Copy the items below word for word, starting with the line that contains "Describe the element" and going on through the line that contains "at that location.", and leave the pictures out of your copy.
======== DATASET
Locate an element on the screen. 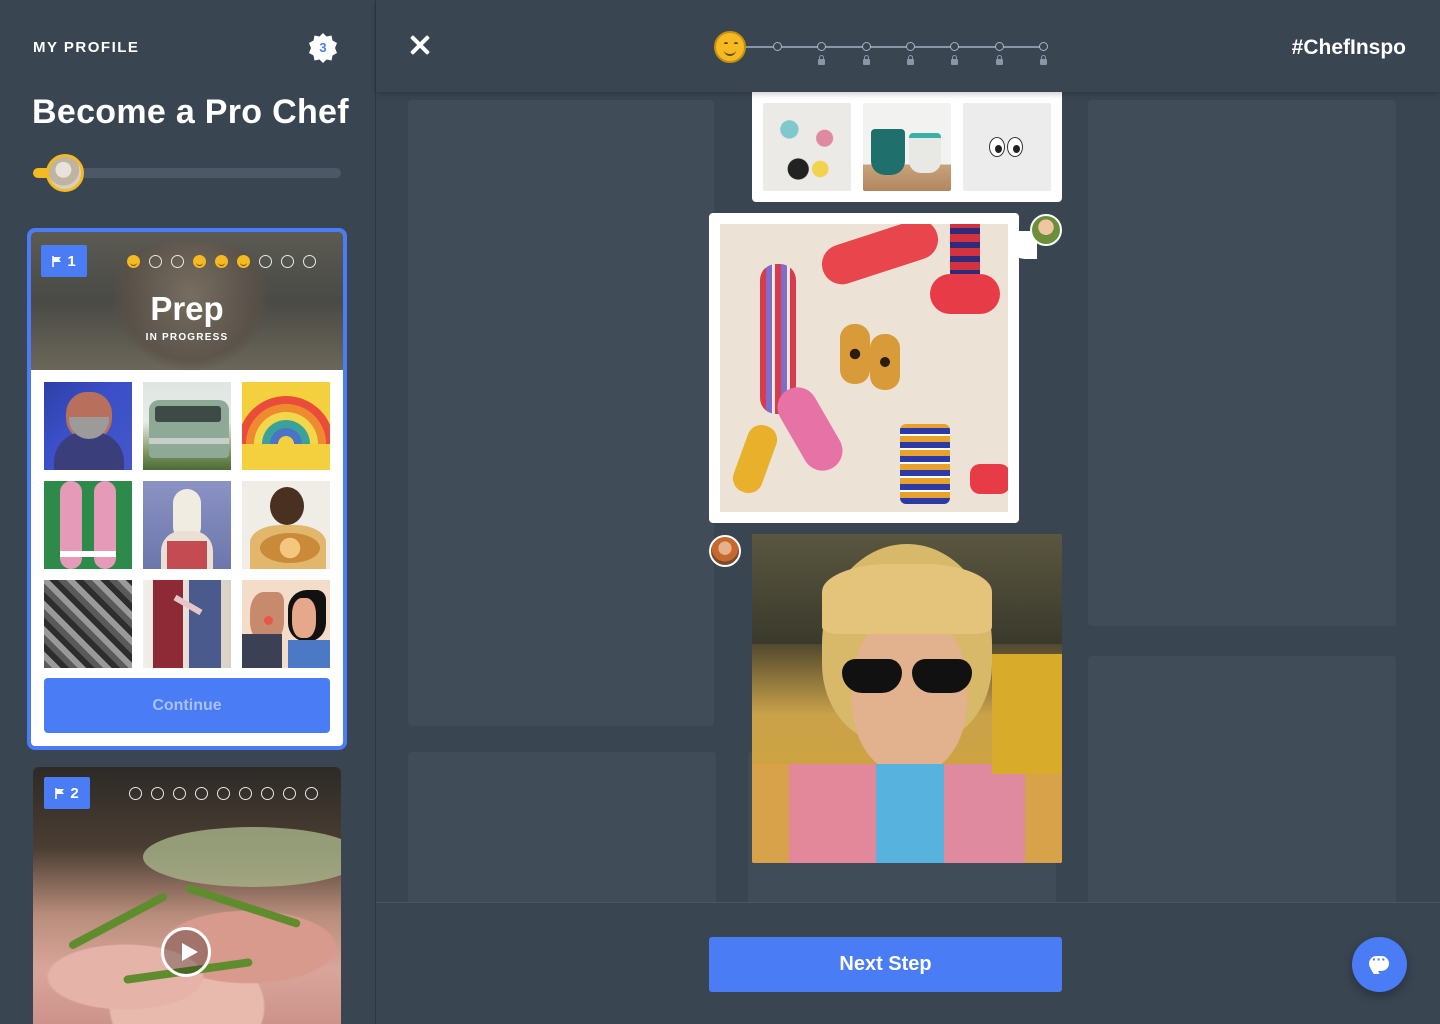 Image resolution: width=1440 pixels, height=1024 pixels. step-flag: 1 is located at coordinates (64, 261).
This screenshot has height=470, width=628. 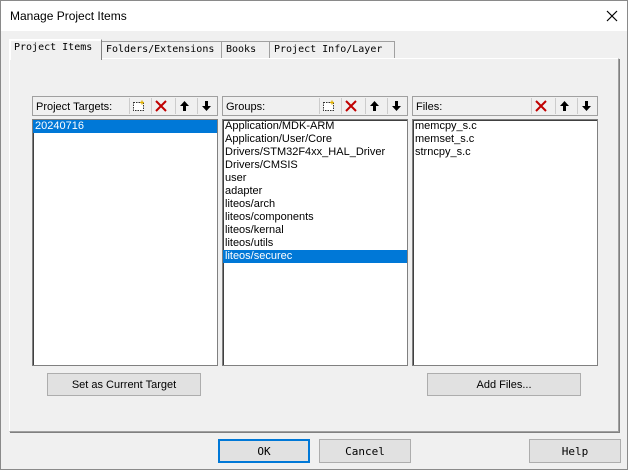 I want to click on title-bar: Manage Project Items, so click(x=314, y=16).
================
======== DATASET
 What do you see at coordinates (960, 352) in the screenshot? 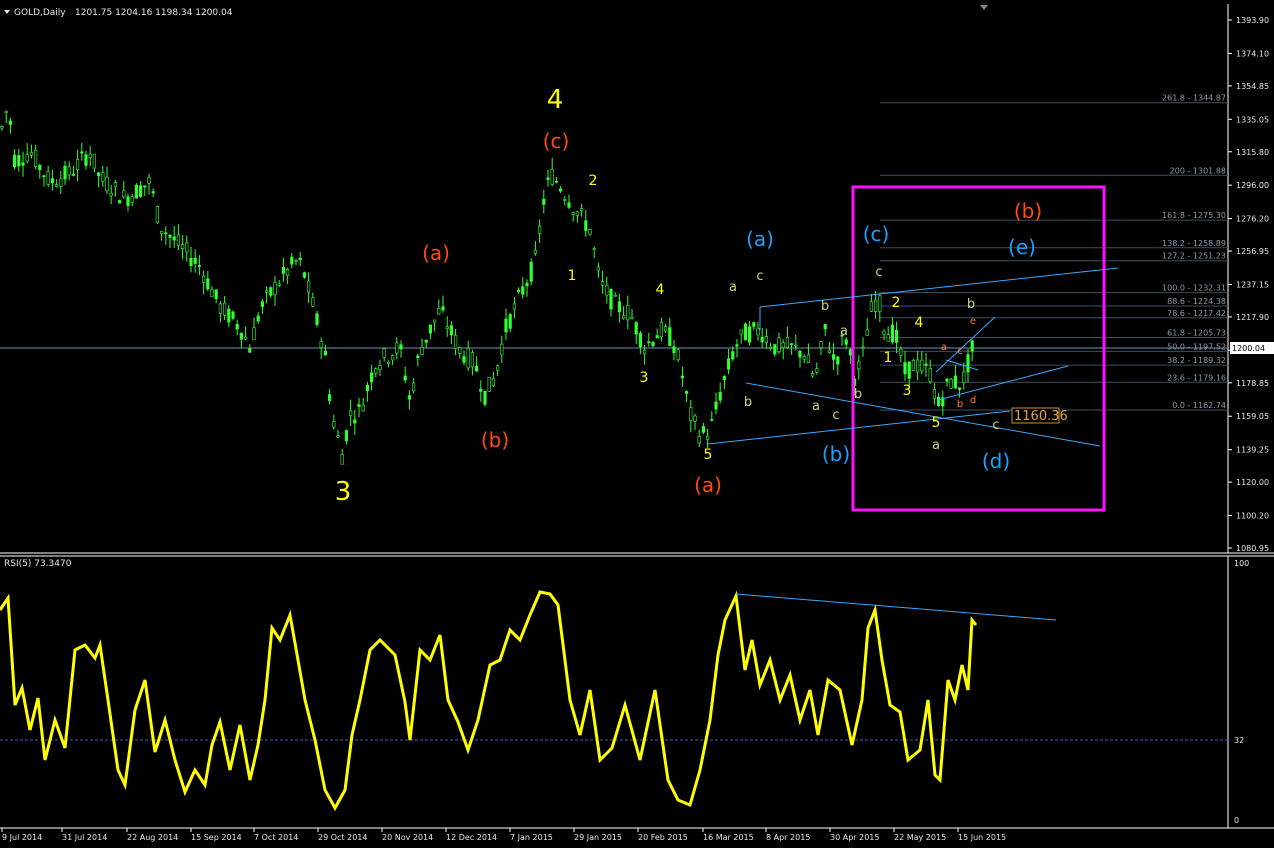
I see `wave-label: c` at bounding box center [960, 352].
================
======== DATASET
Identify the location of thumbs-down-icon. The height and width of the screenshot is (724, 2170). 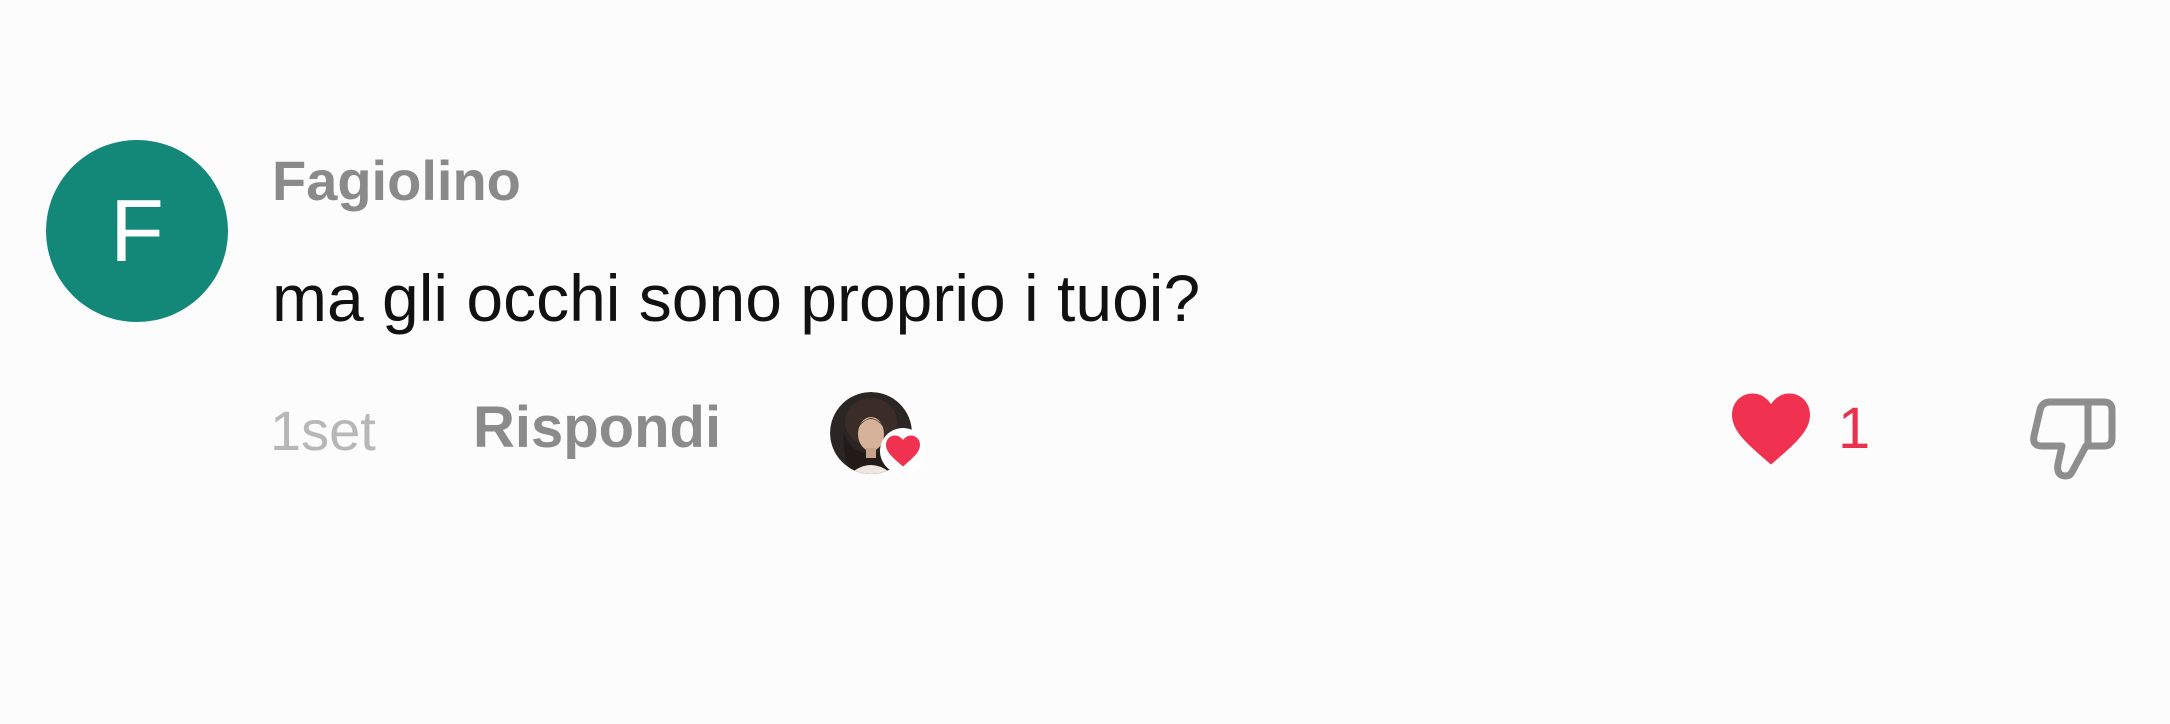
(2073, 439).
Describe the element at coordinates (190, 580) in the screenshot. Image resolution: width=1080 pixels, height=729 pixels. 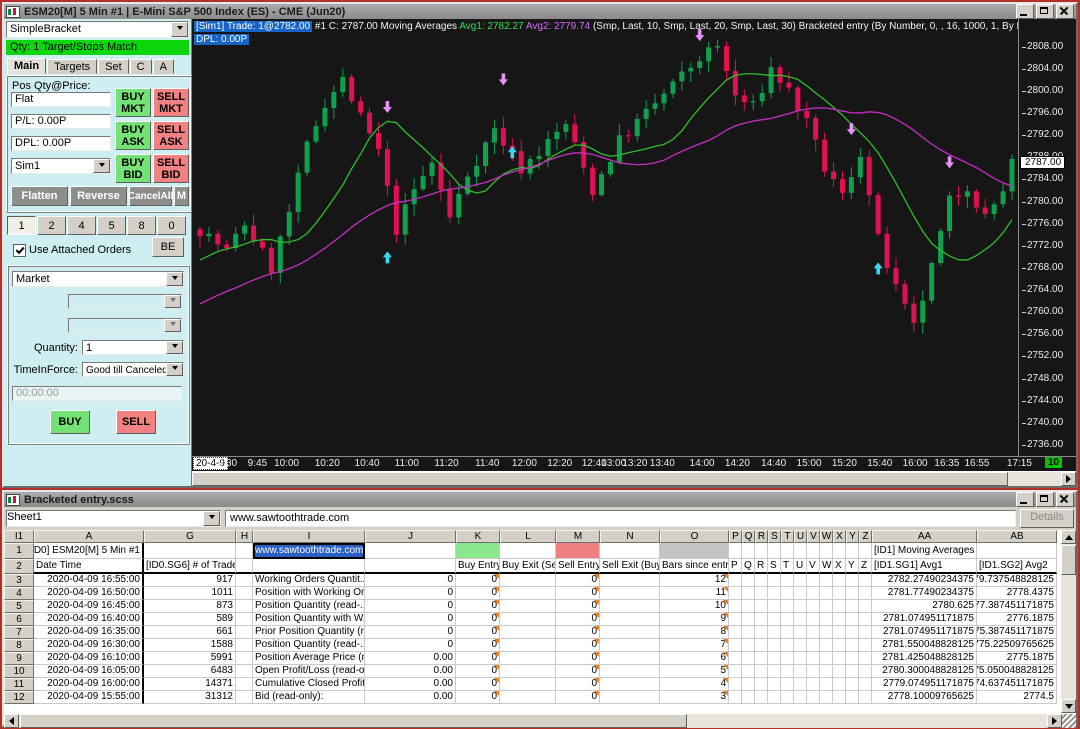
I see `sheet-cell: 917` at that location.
================
[WRITTEN SOLUTION]
Describe the element at coordinates (190, 580) in the screenshot. Image resolution: width=1080 pixels, height=729 pixels. 
I see `sheet-cell: 917` at that location.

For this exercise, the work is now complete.